**RECORDED INFORMATION**:
====================

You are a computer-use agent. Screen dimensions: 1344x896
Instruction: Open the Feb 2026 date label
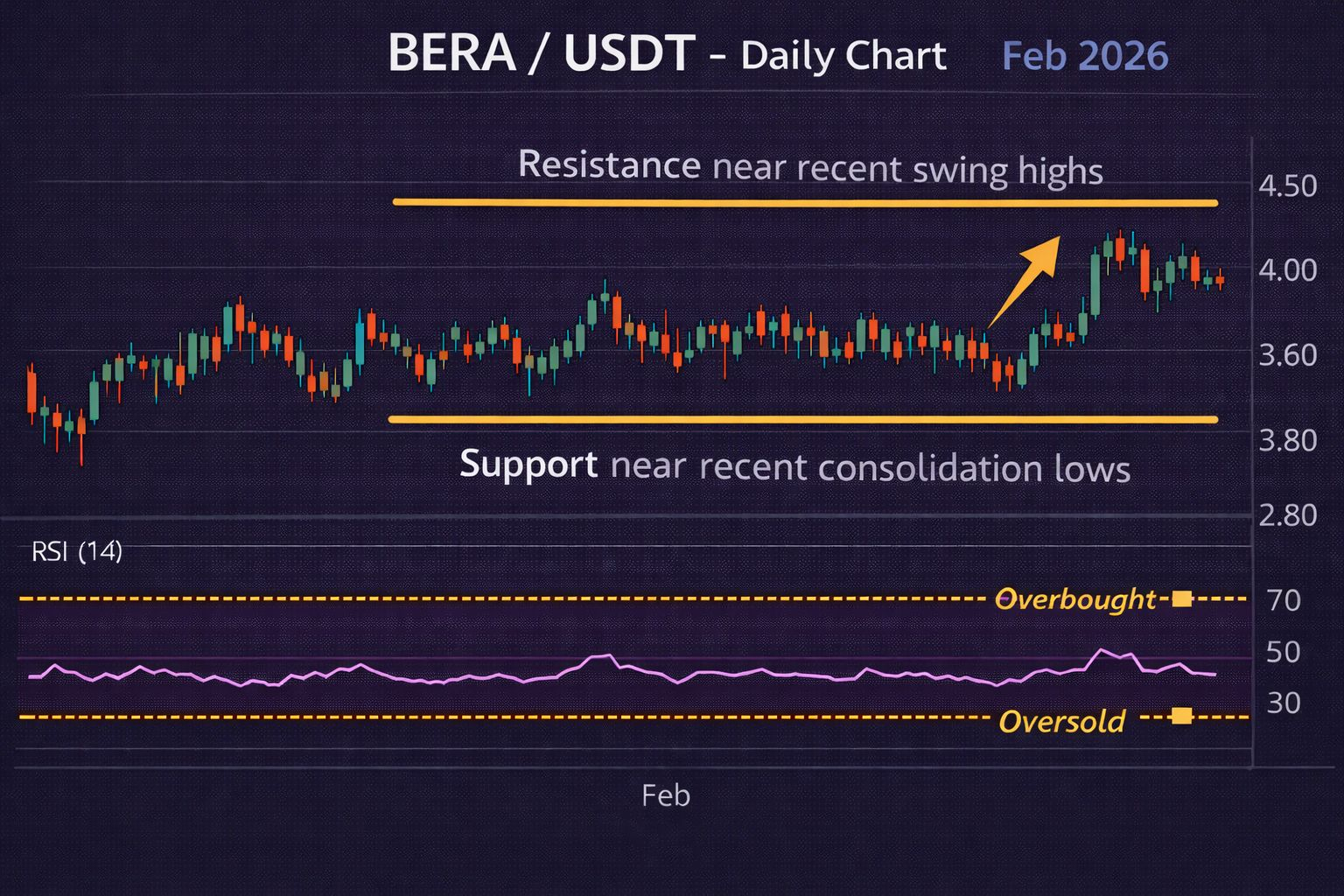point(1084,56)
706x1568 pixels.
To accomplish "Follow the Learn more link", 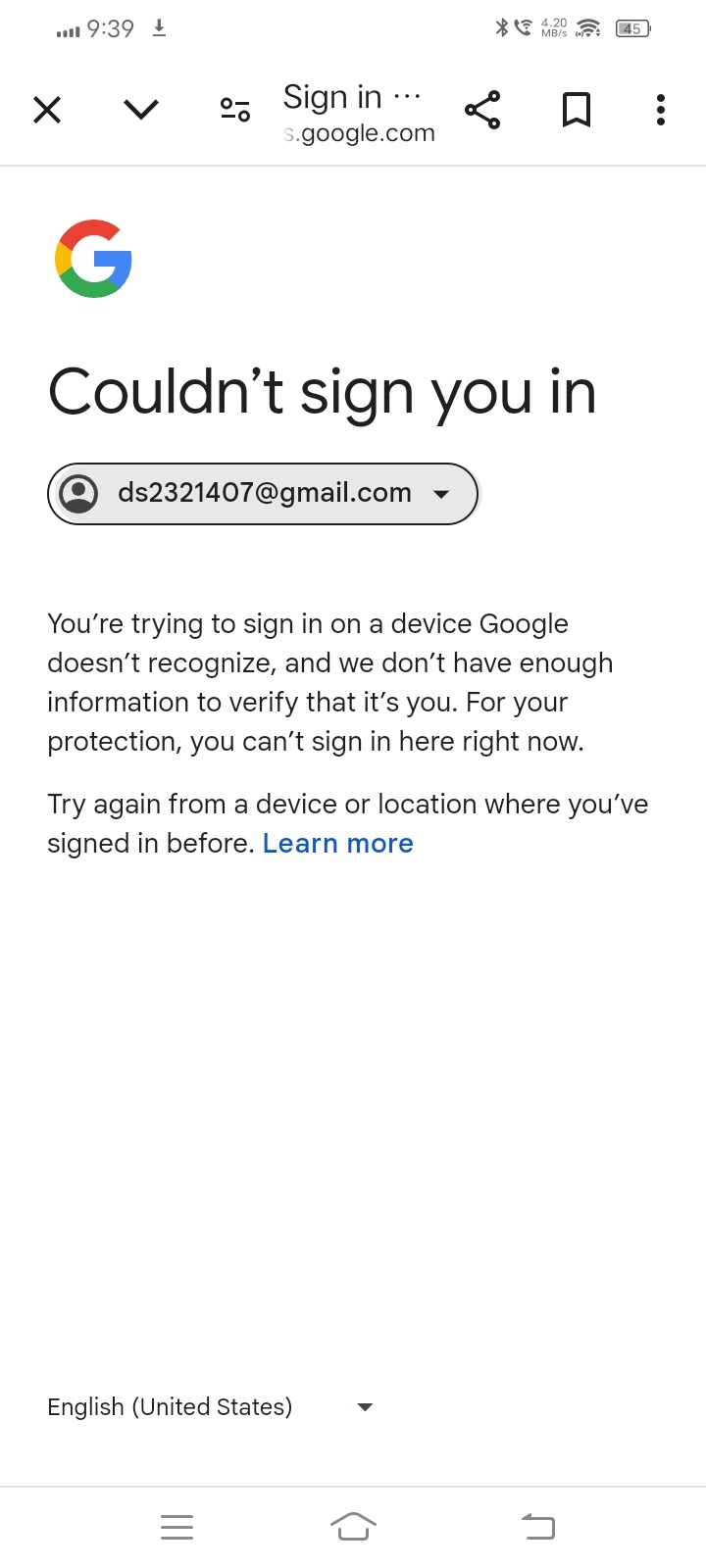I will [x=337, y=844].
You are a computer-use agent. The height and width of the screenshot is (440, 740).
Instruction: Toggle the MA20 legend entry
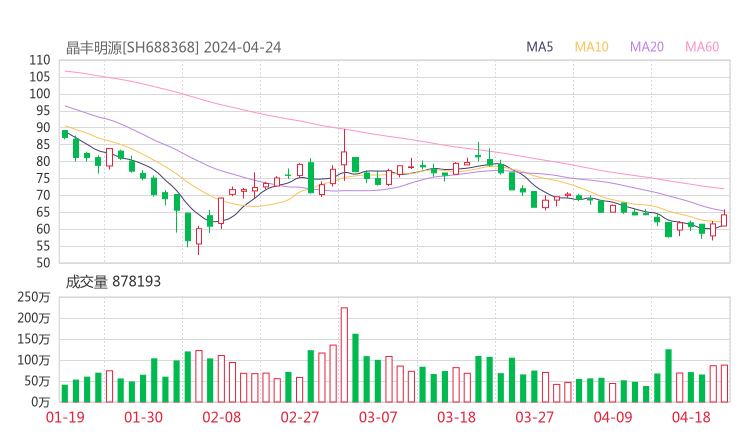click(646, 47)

====================

**WHAT IS ASKED**:
Starting at the line containing "You are a computer-use agent. The" and running to the end of the items, rewrite the lines with "legend entry" replaced by "legend label" and nothing else altered. Omit the pictures from your answer.

**EXERCISE OUTPUT**:
You are a computer-use agent. The height and width of the screenshot is (440, 740).
Instruction: Toggle the MA20 legend label
click(646, 47)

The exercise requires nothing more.